== To do ==
A: In the forum post about Prawn PDF validation errors, what Rails version does the Gemfile list?
B: Write out the part of the forum post about Prawn PDF validation errors starting with "Then I also" and going on through "have an id key.".

== Quoted passage ==
One small thing I got today is that my generated pdf has some validation issues:

1.4.1 : Trailer Syntax error, The trailer dictionary doesn't contain ID
3.1.1 : Invalid Font definition, Some required fields are missing from the Font dictionary.
3.1.2 : Invalid Font definition, FontDescriptor is null or is a AFM Descriptor
7.1 : Error on MetaData, Missing Metadata Key in catalog

So I use latest version of prawn:

gem 'rails', '4.1.8'
gem 'prawn', git: "git@github.com:prawnpdf/prawn.git"
gem 'pdf_validator'

In rails console:

# I'm generating PDF file:
Prawn::Document.generate("metadata.pdf",
  :info => {
    :Title        => "My title",
    :Author       => "John Doe",
    :Subject      => "My Subject",
    :Keywords     => "test metadata ruby pdf dry",
    :Creator      => "ACME Soft App",
    :Producer     => "Prawn",
    :CreationDate => Time.now
  }) do

  text "This is a test of setting metadata properties via the info option."
  text "While the keys are arbitrary, the above example sets common attributes."
end

# Then try to validate generated file with "pdf_validator" gem (https://github.com/bitzesty/pdf_validator):
> path_to_pdf = "#{Rails.root}/metadata.pdf"
> res = PdfValidator.validate(path_to_pdf)
> res[:errors].map { |e| puts e }
1.4.1 : Trailer Syntax error, The trailer dictionary doesn't contain ID
3.1.1 : Invalid Font definition, Some required fields are missing from the Font dictionary.
3.1.2 : Invalid Font definition, FontDescriptor is null or is a AFM Descriptor
7.1 : Error on MetaData, Missing Metadata Key in catalog

Then I also uploaded generated "metadata.pdf" file to http://www.pdf-tools.com/pdf/validate-pdfa-online.aspx
and got some issues in results:

Validating file "innovation_award_Dec_18_2014(1).pdf" for conformance level pdfa-1a
The file trailer dictionary must have an id key.

== Data block ==
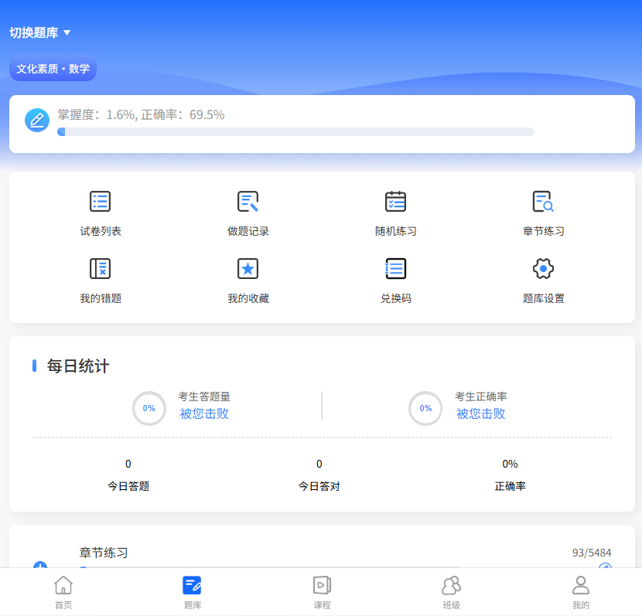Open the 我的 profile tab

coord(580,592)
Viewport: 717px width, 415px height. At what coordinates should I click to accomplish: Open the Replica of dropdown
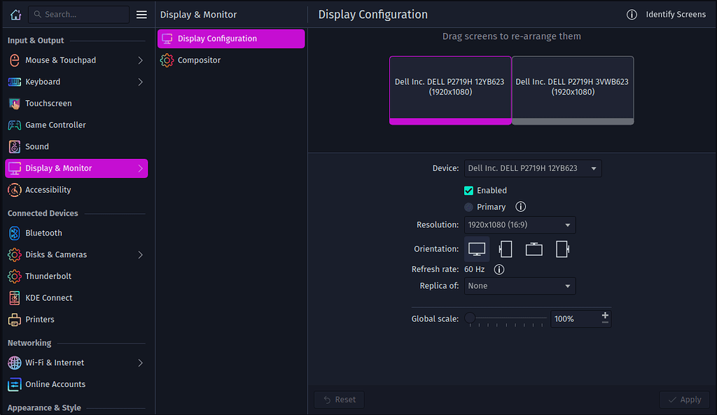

== Final results ==
A: 4.1.8

B:
Then I also uploaded generated "metadata.pdf" file to http://www.pdf-tools.com/pdf/validate-pdfa-online.aspx
and got some issues in results:

Validating file "innovation_award_Dec_18_2014(1).pdf" for conformance level pdfa-1a
The file trailer dictionary must have an id key.